This film is an overview of philosopher Hannah Arendt’s life and work during her later years, with special attention to her most controversial piece of writing, an article on the Nazi war crimes trials and ‘the banality of evil’ as she came to call it. Arendt’s intelligence and strong personality are brought across very clearly by Barbara Sukowa, who plays Arendt. Janet McTeer is also wonderful as Arendt’s friend, writer Mary McCarthy.

Philosophy must be an incredibly difficult thing to translate into film, so I give the filmmakers credit for bringing across Hannah Arendt’s thinking, and that of her opponents, so clearly. If the film has a flaw, it is that too much time is spent on Arendt’s personal life, rather than on her ideas and her work.

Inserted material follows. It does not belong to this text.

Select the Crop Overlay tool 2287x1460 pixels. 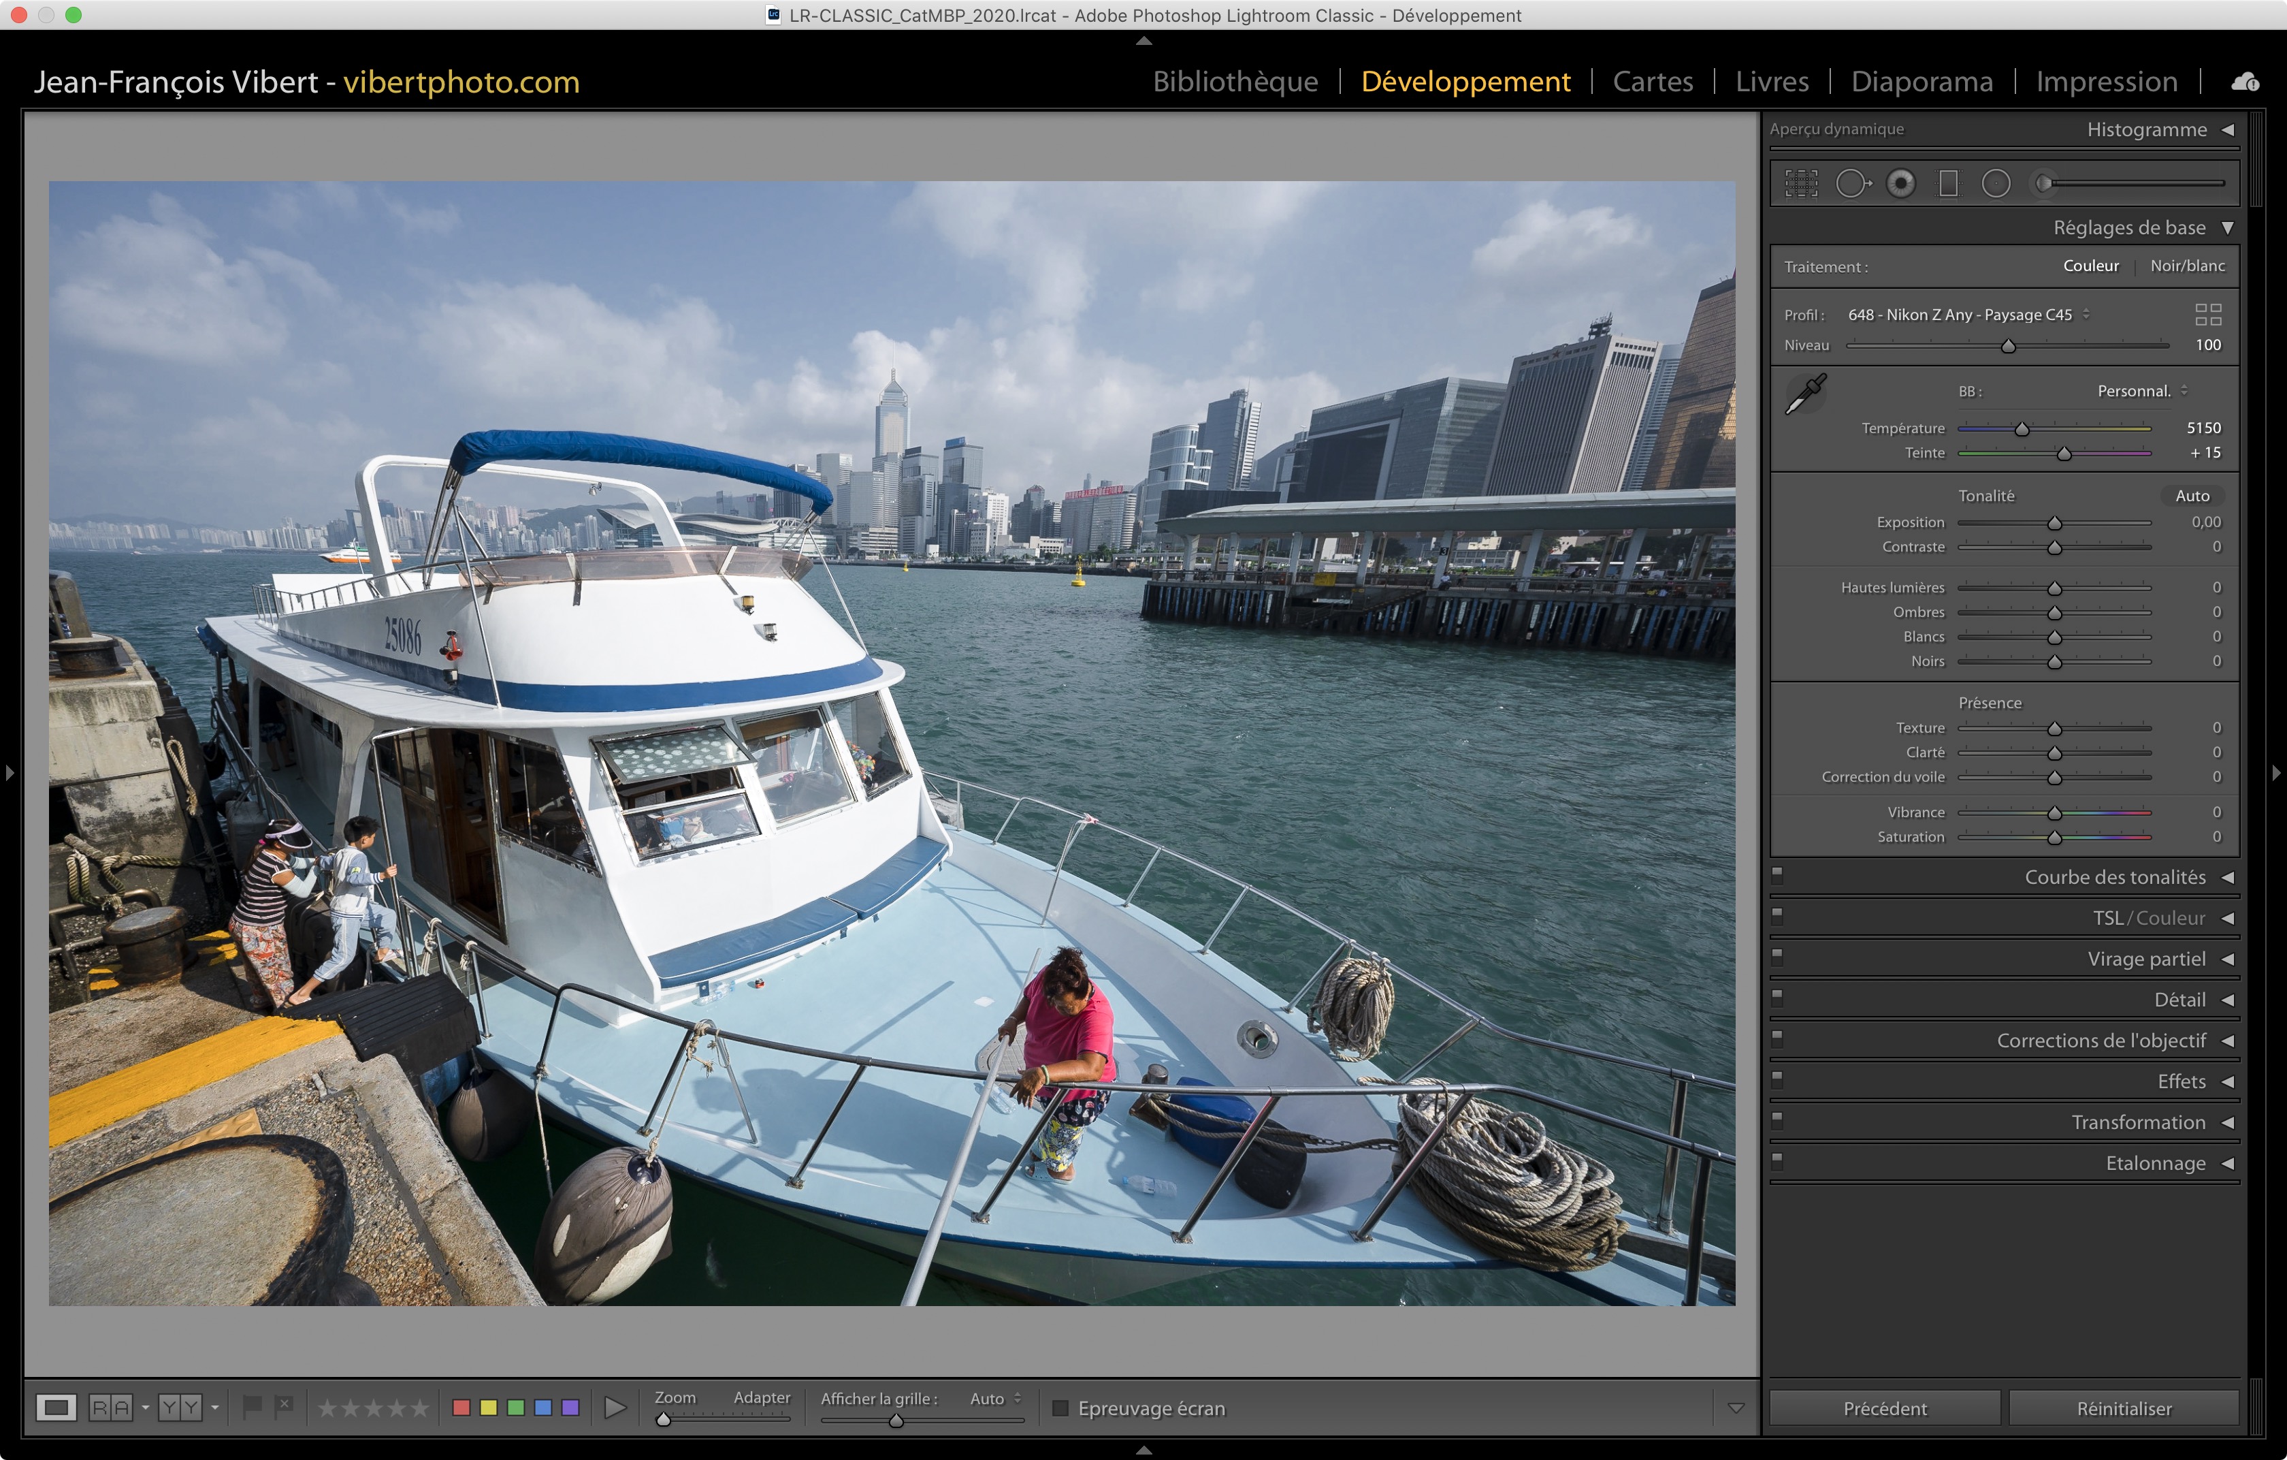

I think more life could have been put into the fascinating subject of evil and Arendt’s rationale, but it was a good effort. Original video, such as of Eichmann during his trial, was used extremely well, and helped give us insight into what Arendt saw that led her to her controversial conclusions.

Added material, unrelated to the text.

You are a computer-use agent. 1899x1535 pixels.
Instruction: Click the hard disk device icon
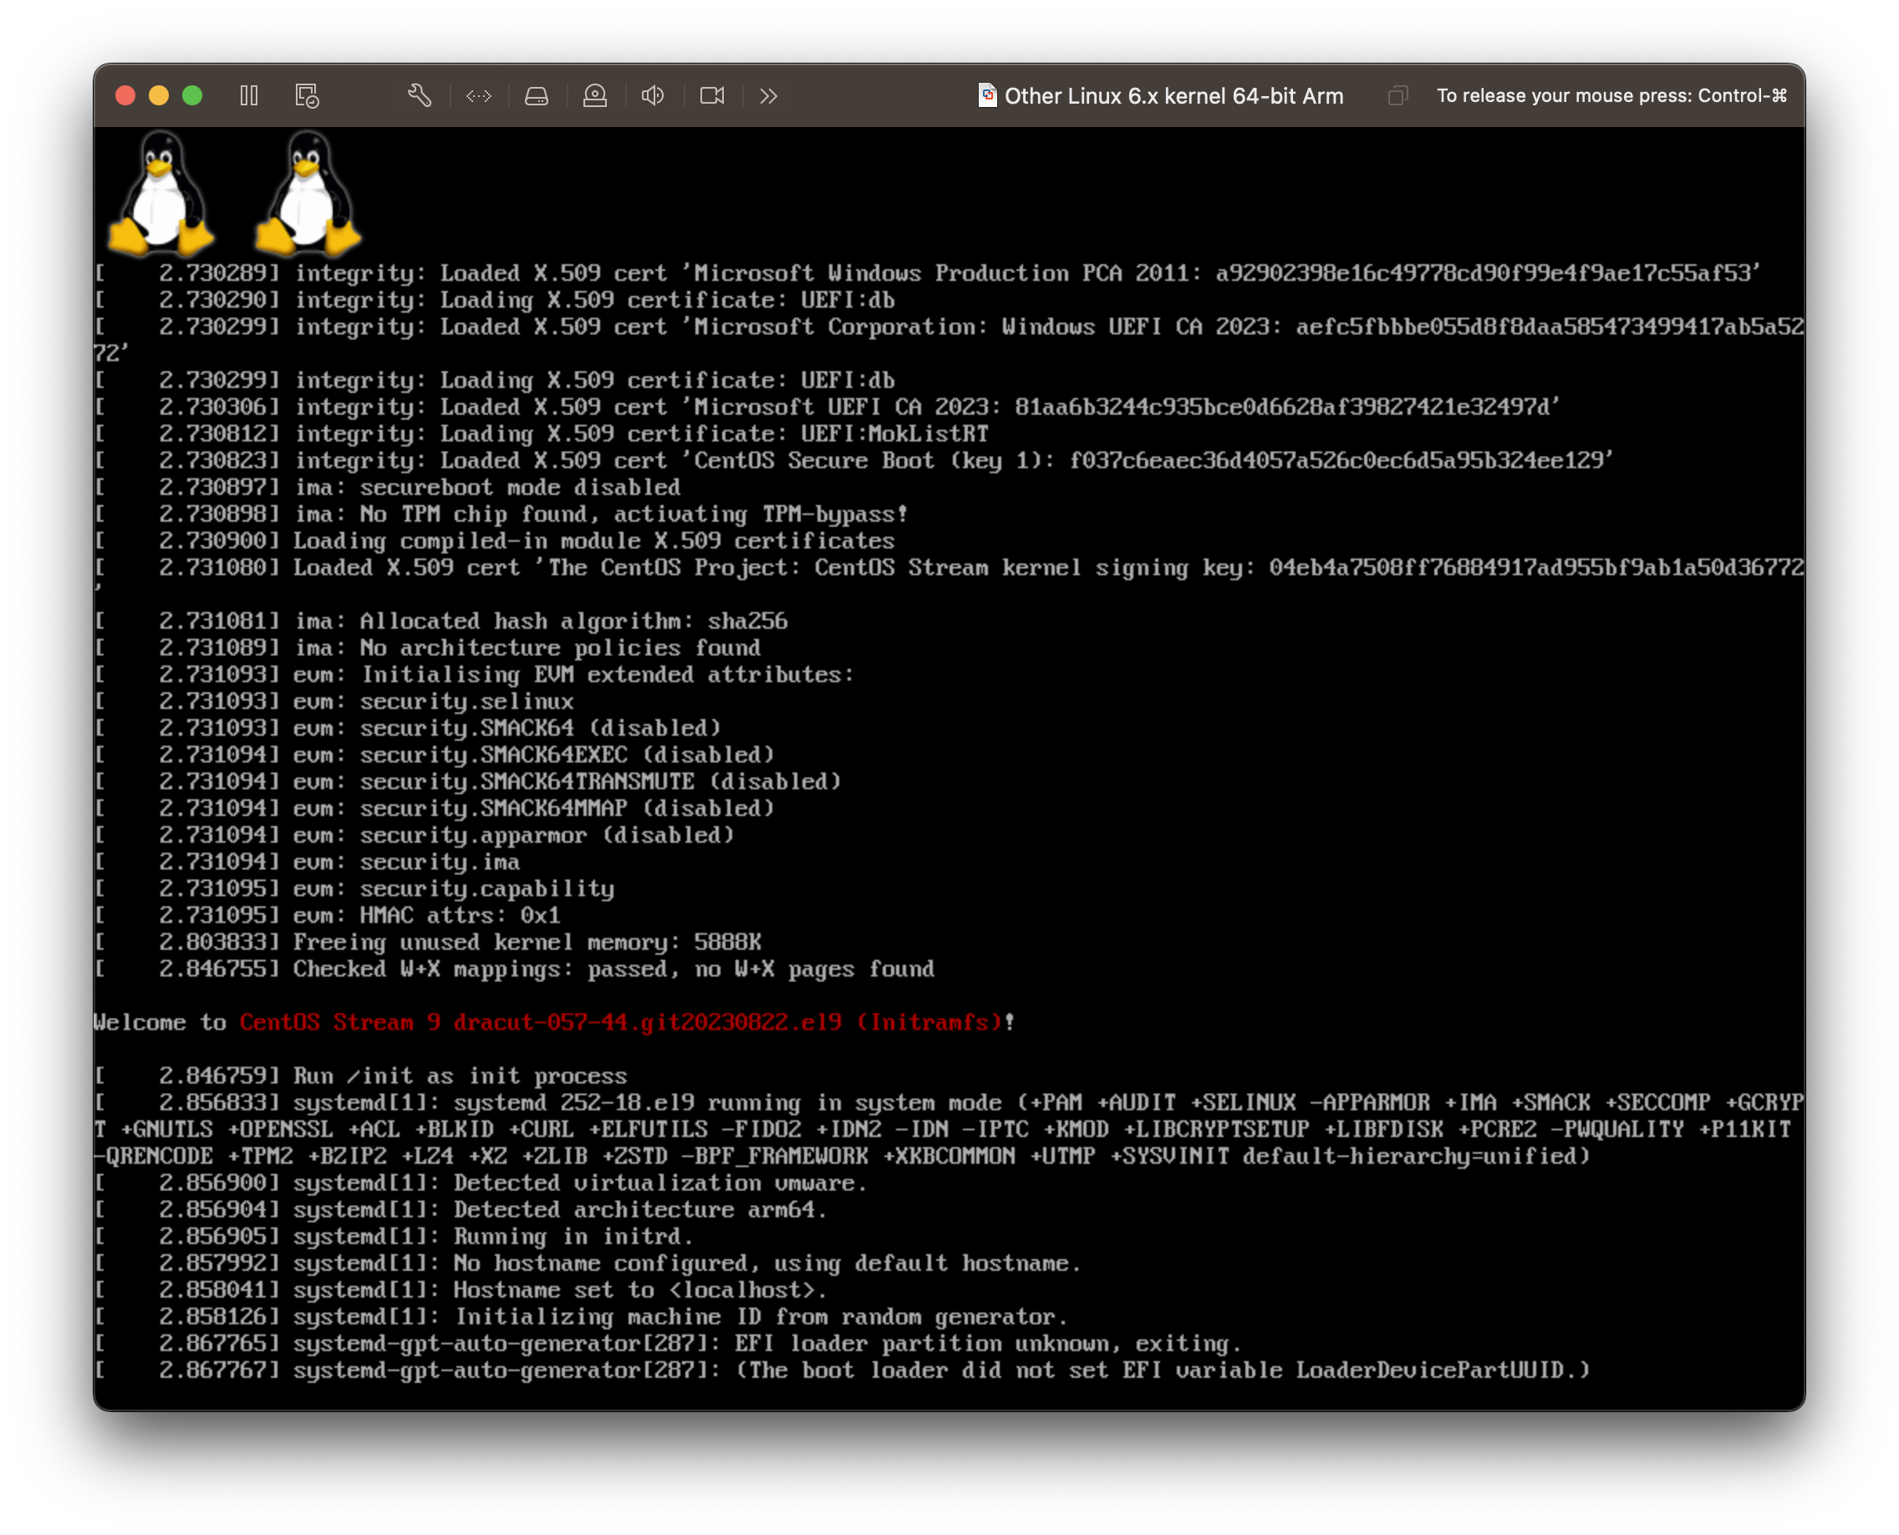pyautogui.click(x=537, y=95)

Images of the infamous Nazi war criminal revealed as a man focused mainly on paperwork, fussing endlessly over bureaucratic details and defending his actions as those of a loyal civil servant, put her essay into context. It seemed as if the script writers felt obligated to offer her opponents equal time, at the expense of letting Arendt explain herself better.

She is seen to defend her views clearly only once, during a presentation to students, and I find this a flaw in a movie which is supposed to be about Arendt rather than her critics. The movie is still worth seeing. At the very least, it is a good introduction to her most disputed work, and to ways of viewing the subject of evil itself.